Teaching Older Adults in Affordable Apartment Communities to Use Amazon Echo Devices  


    Five ways technology improves lives of older people with low incomes

    Dayton, OH – St. Mary Development and Trillnovo have released a technology case study that shares findings from their work installing free Wi-Fi and Amazon Echo devices in several of St. Mary’s affordable apartment communities for older people. The program to provide residents with Echos and Wi-Fi was a result of the 2019 St. Mary Development report, Technology Ownership and Usage Among Seniors in Affordable Housing Communities, which identified learning obstacles and affordability as limiting factors to seniors adopting technology.
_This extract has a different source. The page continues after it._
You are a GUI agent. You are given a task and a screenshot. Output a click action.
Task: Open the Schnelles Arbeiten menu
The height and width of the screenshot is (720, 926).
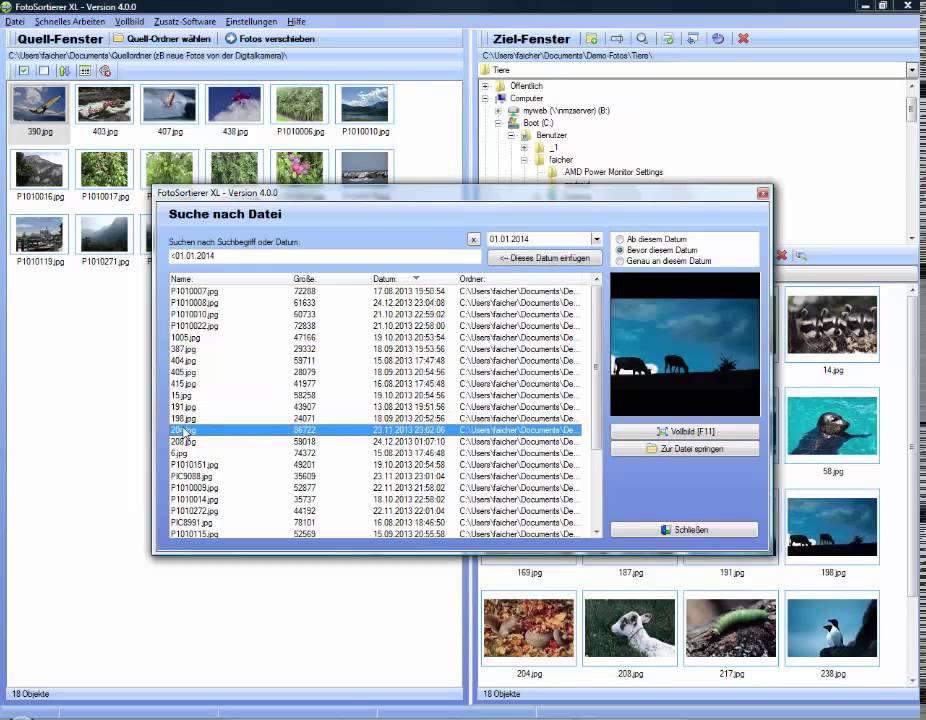70,21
    “By sharing our experience and what we’ve learned, we hope other organizations that serve older adults can more easily and successfully equip their communities with technologies like Echos and other smart devices,” said St. Mary president Tim Bete. “These technologies are becoming so affordable; an Echo device is as little as $30 and has the potential to provide simple yet astounding life enhancements for older people, especially those with lower incomes.”


    The project, which was funded by donations from foundations and individual supporters, began with installing Wi-Fi in four St. Mary’s affordable senior apartment communities and giving participating residents free Amazon Echo devices. Trillnovo then led one-on-one training with each resident, teaching them how to set up their devices and use basic features. Residents who were comfortable and experienced with technology learned more advanced functionalities.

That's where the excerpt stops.